Senator MOORE: This submission didn't do that at all. They had a whole lot of information—it was just one particular segment that interested me.

Dr Fraser : There is just this mass of information.

Senator MOORE: Sure.

Dr Fraser : And there's a mass of conflicting information. We just try to play with what we've got and make the best of it. That's the best we can do.

CHAIR: On that note, Dr Fraser and Professor O'Connell, I'll draw this segment to a close. Can I again thank you for your participation in the inquiry, and any further information you're able to provide will obviously be useful for the committee. Thank you both very much for your participation.

Dr Fraser : Thank you for the opportunity.

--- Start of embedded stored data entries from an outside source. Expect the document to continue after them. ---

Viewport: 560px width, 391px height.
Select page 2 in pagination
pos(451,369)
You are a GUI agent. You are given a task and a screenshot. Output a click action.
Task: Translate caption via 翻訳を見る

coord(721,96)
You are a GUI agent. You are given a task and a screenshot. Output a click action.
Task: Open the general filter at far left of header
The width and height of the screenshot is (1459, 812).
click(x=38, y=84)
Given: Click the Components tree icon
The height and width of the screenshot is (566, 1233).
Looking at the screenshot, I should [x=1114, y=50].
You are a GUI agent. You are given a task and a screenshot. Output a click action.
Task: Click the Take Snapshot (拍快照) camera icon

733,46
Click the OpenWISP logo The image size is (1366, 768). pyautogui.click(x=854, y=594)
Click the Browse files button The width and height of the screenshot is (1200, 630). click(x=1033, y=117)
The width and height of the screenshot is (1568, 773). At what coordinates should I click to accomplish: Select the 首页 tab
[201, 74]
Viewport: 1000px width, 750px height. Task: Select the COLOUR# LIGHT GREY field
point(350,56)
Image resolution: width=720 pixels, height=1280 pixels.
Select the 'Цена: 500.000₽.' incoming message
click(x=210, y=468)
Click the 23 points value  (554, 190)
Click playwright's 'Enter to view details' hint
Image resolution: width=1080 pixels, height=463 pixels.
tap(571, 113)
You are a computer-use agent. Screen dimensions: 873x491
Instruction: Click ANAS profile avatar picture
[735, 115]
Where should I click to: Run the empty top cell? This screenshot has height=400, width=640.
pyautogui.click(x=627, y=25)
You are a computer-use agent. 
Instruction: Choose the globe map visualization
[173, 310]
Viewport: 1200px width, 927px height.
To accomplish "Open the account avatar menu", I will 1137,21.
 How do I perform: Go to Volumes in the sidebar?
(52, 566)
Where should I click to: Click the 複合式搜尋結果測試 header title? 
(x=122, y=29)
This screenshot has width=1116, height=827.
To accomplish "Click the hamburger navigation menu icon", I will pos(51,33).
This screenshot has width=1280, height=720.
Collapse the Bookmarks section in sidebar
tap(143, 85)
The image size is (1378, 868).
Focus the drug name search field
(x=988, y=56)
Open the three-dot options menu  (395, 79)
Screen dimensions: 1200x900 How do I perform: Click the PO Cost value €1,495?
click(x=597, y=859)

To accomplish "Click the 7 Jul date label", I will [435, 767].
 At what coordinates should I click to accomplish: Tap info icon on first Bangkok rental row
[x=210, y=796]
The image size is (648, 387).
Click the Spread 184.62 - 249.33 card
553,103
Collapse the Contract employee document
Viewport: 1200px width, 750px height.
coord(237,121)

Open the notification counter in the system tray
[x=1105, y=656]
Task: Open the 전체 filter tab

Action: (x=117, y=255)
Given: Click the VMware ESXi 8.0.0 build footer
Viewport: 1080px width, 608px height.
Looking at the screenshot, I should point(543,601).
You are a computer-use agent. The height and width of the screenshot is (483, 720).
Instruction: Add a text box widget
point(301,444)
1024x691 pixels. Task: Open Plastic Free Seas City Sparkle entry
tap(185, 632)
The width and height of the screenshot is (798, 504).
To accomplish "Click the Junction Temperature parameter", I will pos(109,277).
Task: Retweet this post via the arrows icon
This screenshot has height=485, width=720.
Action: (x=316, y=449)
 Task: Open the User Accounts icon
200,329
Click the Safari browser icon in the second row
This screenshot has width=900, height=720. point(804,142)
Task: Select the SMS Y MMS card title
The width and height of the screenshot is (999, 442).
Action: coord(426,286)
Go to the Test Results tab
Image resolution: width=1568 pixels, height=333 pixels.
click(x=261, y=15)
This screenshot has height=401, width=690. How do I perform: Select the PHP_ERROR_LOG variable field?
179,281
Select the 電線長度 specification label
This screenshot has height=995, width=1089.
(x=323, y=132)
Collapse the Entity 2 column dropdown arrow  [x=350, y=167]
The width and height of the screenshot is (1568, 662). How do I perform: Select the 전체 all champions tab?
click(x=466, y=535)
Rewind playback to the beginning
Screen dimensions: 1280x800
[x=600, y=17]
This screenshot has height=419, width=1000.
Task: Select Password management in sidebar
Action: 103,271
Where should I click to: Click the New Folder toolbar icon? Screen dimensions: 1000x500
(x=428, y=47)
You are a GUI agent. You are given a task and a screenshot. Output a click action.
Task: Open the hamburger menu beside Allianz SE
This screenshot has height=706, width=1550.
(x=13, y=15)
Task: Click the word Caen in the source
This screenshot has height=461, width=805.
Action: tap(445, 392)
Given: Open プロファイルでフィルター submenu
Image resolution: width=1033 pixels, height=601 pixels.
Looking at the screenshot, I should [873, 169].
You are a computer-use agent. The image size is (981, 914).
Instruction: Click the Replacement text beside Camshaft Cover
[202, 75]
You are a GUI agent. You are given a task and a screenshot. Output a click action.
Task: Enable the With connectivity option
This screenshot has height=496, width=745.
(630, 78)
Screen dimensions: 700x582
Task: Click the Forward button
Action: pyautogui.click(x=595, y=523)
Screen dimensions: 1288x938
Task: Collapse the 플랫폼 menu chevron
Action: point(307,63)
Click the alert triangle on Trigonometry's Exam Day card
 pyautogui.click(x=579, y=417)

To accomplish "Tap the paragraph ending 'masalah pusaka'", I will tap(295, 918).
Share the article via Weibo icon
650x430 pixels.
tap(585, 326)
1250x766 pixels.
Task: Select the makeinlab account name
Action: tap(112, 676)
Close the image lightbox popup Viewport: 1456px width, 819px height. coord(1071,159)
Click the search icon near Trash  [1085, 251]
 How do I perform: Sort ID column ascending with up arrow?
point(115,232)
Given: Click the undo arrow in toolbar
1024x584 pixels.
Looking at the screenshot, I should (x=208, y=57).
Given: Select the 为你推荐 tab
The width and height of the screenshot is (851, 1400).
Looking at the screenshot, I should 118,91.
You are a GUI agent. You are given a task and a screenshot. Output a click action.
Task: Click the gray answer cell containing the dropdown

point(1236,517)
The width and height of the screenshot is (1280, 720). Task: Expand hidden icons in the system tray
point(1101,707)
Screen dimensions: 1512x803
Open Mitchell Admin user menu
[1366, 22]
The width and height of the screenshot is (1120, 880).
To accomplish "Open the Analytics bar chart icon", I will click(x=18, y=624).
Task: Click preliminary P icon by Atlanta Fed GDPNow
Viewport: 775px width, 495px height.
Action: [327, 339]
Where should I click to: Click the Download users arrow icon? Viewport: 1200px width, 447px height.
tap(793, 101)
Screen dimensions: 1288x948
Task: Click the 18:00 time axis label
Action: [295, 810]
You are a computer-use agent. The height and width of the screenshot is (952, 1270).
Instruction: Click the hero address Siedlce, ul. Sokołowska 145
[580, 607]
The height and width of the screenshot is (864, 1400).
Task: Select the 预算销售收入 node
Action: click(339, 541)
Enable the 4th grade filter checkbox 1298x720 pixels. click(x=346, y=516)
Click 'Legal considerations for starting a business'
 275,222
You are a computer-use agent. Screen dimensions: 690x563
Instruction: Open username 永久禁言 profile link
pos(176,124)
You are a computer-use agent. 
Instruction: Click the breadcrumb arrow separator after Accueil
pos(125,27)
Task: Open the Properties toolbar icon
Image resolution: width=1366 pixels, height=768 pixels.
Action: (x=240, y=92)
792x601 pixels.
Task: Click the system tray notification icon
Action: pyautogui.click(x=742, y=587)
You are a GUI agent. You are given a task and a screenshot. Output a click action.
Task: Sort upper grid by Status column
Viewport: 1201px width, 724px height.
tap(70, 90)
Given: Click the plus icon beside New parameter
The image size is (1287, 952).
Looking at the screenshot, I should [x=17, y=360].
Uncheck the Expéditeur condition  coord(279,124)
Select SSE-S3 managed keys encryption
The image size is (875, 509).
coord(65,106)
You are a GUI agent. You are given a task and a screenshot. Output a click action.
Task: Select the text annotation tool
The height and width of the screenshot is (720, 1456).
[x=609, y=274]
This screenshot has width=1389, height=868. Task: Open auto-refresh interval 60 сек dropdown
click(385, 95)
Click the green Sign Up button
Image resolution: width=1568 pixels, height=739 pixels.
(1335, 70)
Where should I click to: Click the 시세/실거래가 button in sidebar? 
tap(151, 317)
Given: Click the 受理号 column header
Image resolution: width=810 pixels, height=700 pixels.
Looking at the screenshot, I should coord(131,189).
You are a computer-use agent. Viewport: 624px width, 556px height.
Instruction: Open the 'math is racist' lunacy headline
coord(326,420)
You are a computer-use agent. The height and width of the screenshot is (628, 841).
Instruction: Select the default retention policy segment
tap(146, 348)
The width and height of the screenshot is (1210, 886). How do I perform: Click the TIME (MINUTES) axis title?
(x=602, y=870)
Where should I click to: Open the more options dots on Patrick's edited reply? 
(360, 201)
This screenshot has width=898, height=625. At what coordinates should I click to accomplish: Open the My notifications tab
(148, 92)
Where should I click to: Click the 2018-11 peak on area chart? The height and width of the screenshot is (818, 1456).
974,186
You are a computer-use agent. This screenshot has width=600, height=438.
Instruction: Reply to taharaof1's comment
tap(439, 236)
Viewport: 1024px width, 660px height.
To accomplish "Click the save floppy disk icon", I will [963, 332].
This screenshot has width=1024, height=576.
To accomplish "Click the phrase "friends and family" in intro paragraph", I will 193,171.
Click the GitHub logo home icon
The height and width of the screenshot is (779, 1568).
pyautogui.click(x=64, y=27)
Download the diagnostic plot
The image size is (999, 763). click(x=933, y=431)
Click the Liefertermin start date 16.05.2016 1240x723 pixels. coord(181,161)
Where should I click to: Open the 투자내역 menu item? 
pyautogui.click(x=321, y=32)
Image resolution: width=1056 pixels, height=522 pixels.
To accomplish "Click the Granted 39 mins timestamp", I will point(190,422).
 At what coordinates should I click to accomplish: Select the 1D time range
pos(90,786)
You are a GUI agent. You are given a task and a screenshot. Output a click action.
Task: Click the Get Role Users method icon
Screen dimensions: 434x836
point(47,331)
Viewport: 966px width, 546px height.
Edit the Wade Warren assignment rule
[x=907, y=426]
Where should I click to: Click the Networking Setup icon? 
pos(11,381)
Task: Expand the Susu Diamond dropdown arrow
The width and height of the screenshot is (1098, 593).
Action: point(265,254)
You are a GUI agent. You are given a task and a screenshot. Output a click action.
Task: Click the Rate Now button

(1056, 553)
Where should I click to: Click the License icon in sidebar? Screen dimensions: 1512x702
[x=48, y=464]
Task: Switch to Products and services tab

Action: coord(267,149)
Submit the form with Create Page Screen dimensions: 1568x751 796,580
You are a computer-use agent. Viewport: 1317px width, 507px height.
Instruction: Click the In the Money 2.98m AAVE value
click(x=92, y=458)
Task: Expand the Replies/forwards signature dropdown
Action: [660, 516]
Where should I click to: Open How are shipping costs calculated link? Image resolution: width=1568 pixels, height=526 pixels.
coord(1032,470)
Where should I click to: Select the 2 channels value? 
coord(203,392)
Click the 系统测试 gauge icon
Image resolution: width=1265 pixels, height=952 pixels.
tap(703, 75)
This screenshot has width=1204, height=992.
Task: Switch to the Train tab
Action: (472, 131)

Prof. O'Connell : Yes, thank you for the opportunity to speak. The one thing I would say about issues regarding China and, at least, the transplantation of foreigners is that the information we do have that's more reliable, you might say, or less opaque, is that, when people start coming back from China to other countries, we can capture that information. The data is that that's not happening, whereas the data beforehand was that it was. So it's much easier to get a hold of that information. It doesn't mean that unethical practices aren't happening there or that data isn't opaque or things inexplicable aren't happening, but what is clear is that things are changing. What our policy has been is to engage very positively with those bringing about reform, because they are combating entrenched interests in China. I'm sure there are people in China who would be happy to see them go. If those people are not supported and they're ignored then that's playing right into the hands of those who want to return to the old ways. I just think that needs to be weighed up in whatever the response is to China. Thank you.

CHAIR: Thanks, Professor O'Connell. Thanks, Dr Fraser.